#### Passage provided
Another important prevention tool is the Document d’information communal sur les risques majeurs, or DICRIM, a short document designed to inform the local population in each municipality about existing risks and different ways to protect against them. Although the DICRIM is produced by municipalities and has no binding authority, it is an important illustration of good practice in flood risk management. In short, the mayor is charged with informing citizens if they are exposed to major risks, after which the government indicates protection measures and a municipality safety plan (Plan communal de sauvegarde, or PCS) designed to respond to a major disaster, should it occur. The Préfet des Alpes-Maritimes report (2016) analyzed 10 DICRIMs out of the 14 municipalities that suffered in the October 2015 PACA disaster (four did not have a DICRIM). In three of the DICRIMs, the mapping was inaccurate, with several locations missing from each map. The insurance data provided by the Caisse Centrale de Reassurance (CCR) show that, out of 85 municipalities in PACA, 10 did not have a DICRIM, another 13 had an old DICRIM (i.e., last updated before 2010), and 62 had a new one (updated since 2010). There is another dimension to this problem, suggesting that when local populations are aware of local flood risks, they have a greater tendency to ignore safety measures and so expose themselves to even greater risks (Ruin and Lutoff 2007).

#### Goal of the exercise
In the passage on flood-risk prevention, how many of the 85 PACA municipalities had a DICRIM updated since 2010?

#### Data section
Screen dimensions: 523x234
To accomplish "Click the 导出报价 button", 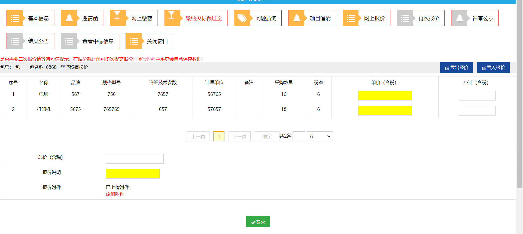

#### Written response
62 municipalities.